Problem statement taken from: https://leetcode.com/problems/path-sum-iii
Example 1:
Input: root = [10, 5, -3, 3, 2, null, 11, 3, -2, null, 1], targetSum = 8
Output: 3
Explanation: The paths that sum to 8 are shown.
Example 2:
Input: root = [5, 4, 8, 11, null, 13, 4, 7, 2, null, null, 5, 1], targetSum = 22
Output: 3
Constraints:
- The number of nodes in the tree is in the range [0, 1000].

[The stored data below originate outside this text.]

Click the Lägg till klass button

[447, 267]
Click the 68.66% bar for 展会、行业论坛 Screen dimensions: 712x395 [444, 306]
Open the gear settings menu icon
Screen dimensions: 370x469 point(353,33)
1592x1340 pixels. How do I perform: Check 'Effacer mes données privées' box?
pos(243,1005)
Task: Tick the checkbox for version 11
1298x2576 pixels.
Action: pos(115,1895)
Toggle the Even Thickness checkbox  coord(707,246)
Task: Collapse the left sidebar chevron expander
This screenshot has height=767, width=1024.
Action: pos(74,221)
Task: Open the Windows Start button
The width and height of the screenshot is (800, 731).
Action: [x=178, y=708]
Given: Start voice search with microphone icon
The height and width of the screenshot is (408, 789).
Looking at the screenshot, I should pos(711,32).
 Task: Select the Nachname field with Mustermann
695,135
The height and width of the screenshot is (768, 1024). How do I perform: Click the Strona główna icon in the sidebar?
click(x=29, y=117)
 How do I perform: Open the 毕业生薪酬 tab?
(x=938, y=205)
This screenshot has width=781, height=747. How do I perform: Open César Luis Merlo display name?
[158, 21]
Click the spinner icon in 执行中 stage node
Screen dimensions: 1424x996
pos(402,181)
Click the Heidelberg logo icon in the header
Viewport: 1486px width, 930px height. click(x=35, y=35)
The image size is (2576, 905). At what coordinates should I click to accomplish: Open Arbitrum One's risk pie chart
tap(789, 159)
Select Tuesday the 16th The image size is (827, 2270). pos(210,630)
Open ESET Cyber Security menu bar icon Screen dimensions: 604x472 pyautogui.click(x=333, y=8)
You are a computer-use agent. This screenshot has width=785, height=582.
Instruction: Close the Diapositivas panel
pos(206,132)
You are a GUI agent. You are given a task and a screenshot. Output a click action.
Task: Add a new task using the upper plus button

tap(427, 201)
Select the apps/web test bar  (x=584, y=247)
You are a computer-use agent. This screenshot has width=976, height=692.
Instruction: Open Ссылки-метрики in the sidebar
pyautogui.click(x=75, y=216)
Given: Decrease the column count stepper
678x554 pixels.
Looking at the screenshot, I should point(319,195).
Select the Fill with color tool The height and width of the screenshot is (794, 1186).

- -10^9 <= Node.val <= 10^9
- -1000 <= targetSum <= 1000
Explanation
Recursion
The problem is similar to our previous blog posts Path Sum and Path Sum II.
We need to change the algorithm a bit to count the different paths in the tree. We will use the DFS algorithm to count the paths. Let's check the algorithm.
// pathSum method
- if root == null
- return 0
- return dfs(root, 0, targetSum) +
pathSum(root->left, targetSum) +
pathSum(root->right, targetSum)
// dfs method
- if root == null
- return 0
- set currentSum = previousSum + root->val
count = 0
- if currentSum == targetSum
- count = 1
- return count +
dfs(root->left, currentSum, targetSum) +
dfs(root->right, currentSum, targetSum)
The time-complexity can be reduced to O(nlog(n)) by reversing the linked list.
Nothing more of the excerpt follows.